Walls are lemon-colour;—quaint balconies and lattices are green. Palm-trees rise from courts and gardens into a warm blue sky—indescribably blue—that appears almost to touch the feathery heads of them. And all things, within or without the yellow vista, are steeped in a sunshine electrically white,—in a radiance so powerful that it lends even to the pavements of basalt the glitter of silver ore.

Men wearing only white canvas trousers, and immense hats of bamboo-grass,—men naked to the waist, and muscled like sculptures,—pass noiselessly with barefoot stride. Some are very black; others are of strange and beautiful colours: there are skins of gold, of brown bronze, and of ruddy bronze. And women pass in robes of brilliant hue,—women of the colour of fruit: orange-colour, banana-colour,—women wearing turbans banded with just such burning yellow as bars the belly of a wasp. The warm thick air is sweet with scents of sugar and of cinnamon,—with odours of mangoes and of custard-apples, of guava-jelly and of fresh cocoanut milk.

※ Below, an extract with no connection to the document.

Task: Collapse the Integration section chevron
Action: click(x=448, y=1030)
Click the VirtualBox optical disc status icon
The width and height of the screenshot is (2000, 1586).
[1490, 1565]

—Into the amber shadow and cool moist breath of a great archway I plunge, to reach a court filled with flickering emerald and the chirrup of leaping water. There a little boy and a little girl run to meet me, with Creole cries of “Mi y!” Each takes one of my hands;—each holds up a beautiful brown cheek to kiss. In the same moment a voice, the father’s voice—deep and vibrant as the tone of a great bell—calls from an inner doorway, “Entrez donc, mon ami!” And with the large caress of that voice there comes to me such joy of sympathy, such sense of perfect peace, as Souls long-tried by fire might feel when passing the Gateway of Pearl....

But all this was and is not!... Never again will sun or moon shine upon the streets of that city;—never again will its ways be trodden;—never again will its gardens blossom ... except in dreams.

He was again in New York in 1889, occupied with the final proofs of “Chita” before its appearance in book form, preparing the West Indian book for the press, but in sore distress for money, and making a translation of Anatole France’s “Le Crime de Sylvestre Bonnard” in a few weeks by Herculean labour, in order to exist until he could earn something by his original work. The half-yearly payment of royalties imposed by publishers bears hardly on the author who must pay daily for the means to live. For a time he visited Dr. Gould in Philadelphia, but after his return to New York an arrangement was entered into with Harper and Brothers to go to Japan for the purpose of writing articles from there, after the manner of the West Indian articles, later to be made into a book. An artist was to accompany him to prepare the illustrations, and their route was by way of the Canadian Pacific Railway.

His last evening in New York was spent in the company of his dear friend Mr. Ellwood Hendrick, to whom many of the most valuable letters contained in the second volume were written, and on May 8, 1890, he left for the East—never again to return.


CHAPTER III
A MASTER-WORKMAN

It was characteristic of the oddity of Hearn’s whole life that his way to the Farthest East should have led through the Farthest West, and that his way to a land where one’s first impressions are of having strayed into a child’s world of faëry,—so elfishly frail and fantastically small that one almost fears to move lest a rude gesture might destroy a baby’s dear “make believe,”—should have led through plains as gigantic as empires, and mountain gorges vast as dreams.